#### [TASK BRIEF]
A partial copy is required: transcribe exactly the lines from the one containing "Instruction: Click the Promised To Pay label" through the last line below, without any pictures.

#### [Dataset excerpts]
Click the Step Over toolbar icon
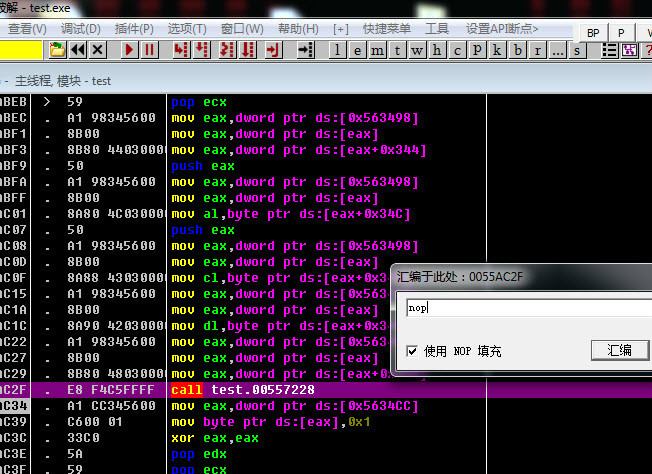 click(x=203, y=50)
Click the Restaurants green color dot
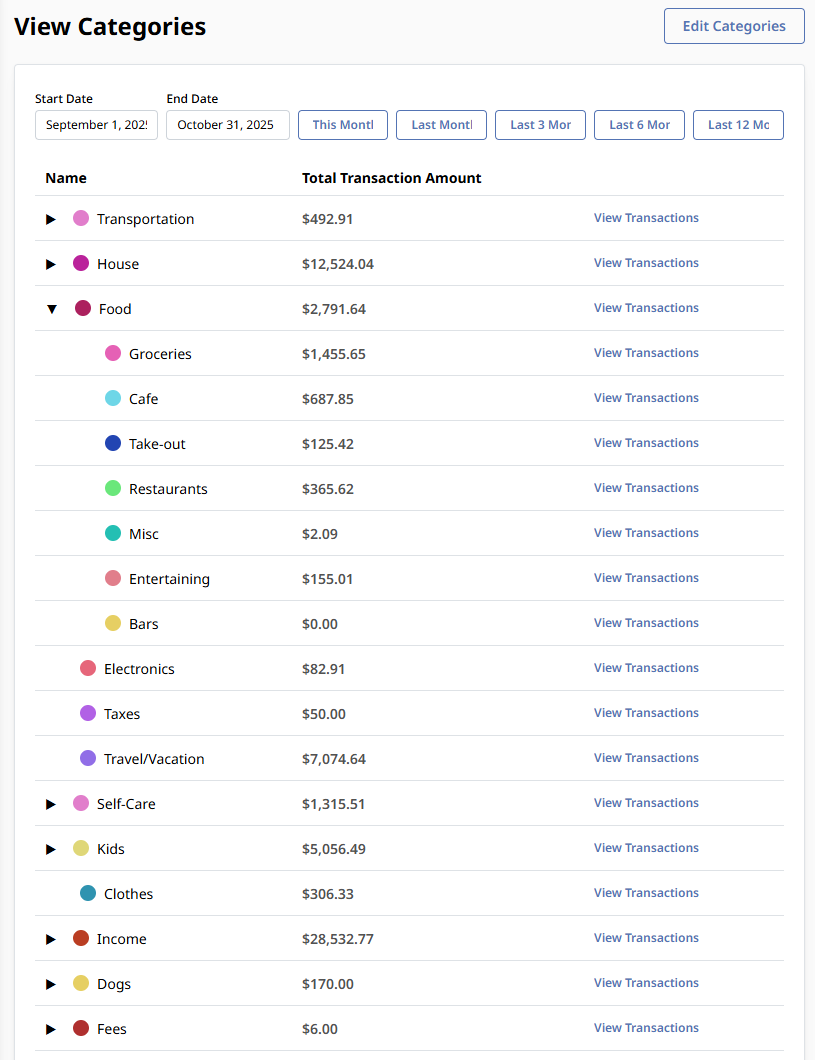This screenshot has width=815, height=1060. click(x=113, y=488)
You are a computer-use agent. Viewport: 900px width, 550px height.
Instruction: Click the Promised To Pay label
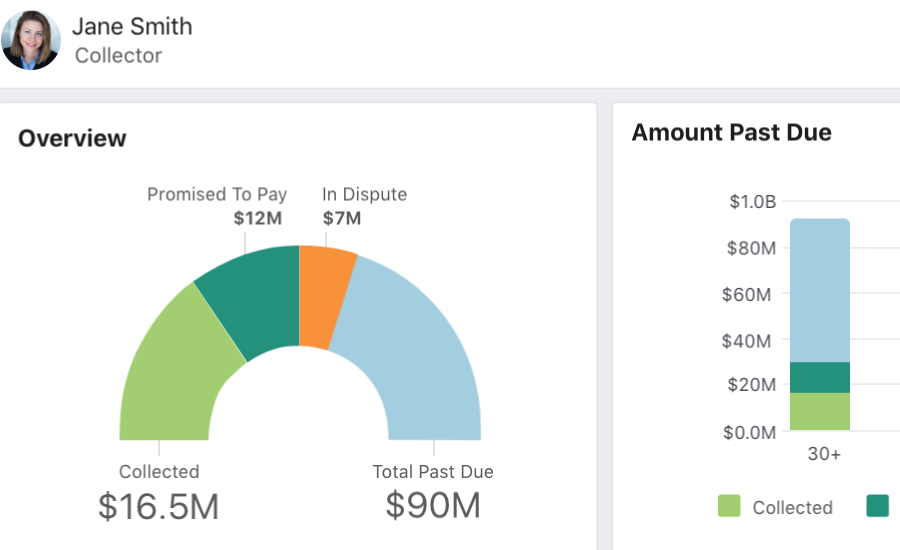click(217, 194)
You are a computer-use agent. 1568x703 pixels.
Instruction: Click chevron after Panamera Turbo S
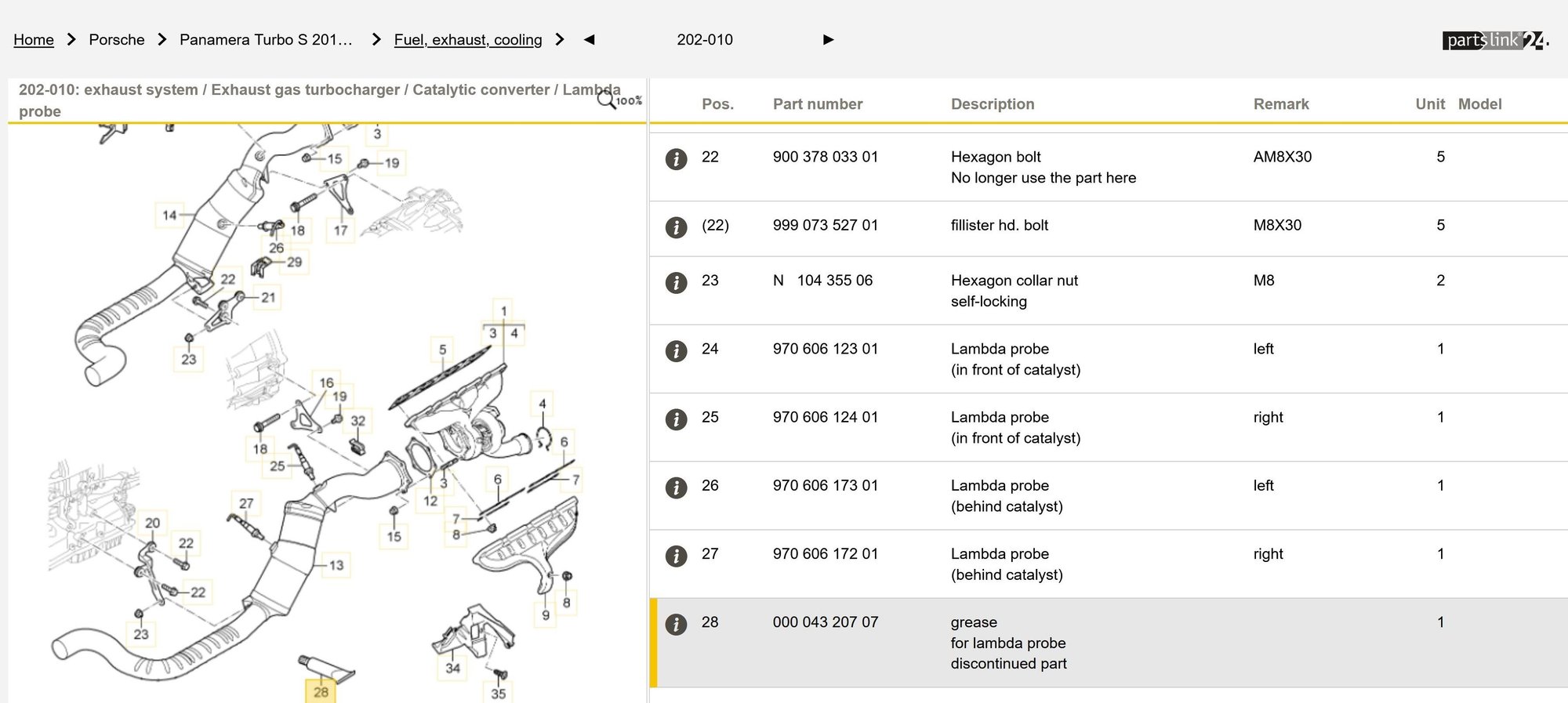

#### [ANSWER FOR THIS EXERCISE]
Instruction: Click the Promised To Pay label
click(217, 194)
You are a computer-use agent. 1568x703 pixels.
Instruction: Click chevron after Panamera Turbo S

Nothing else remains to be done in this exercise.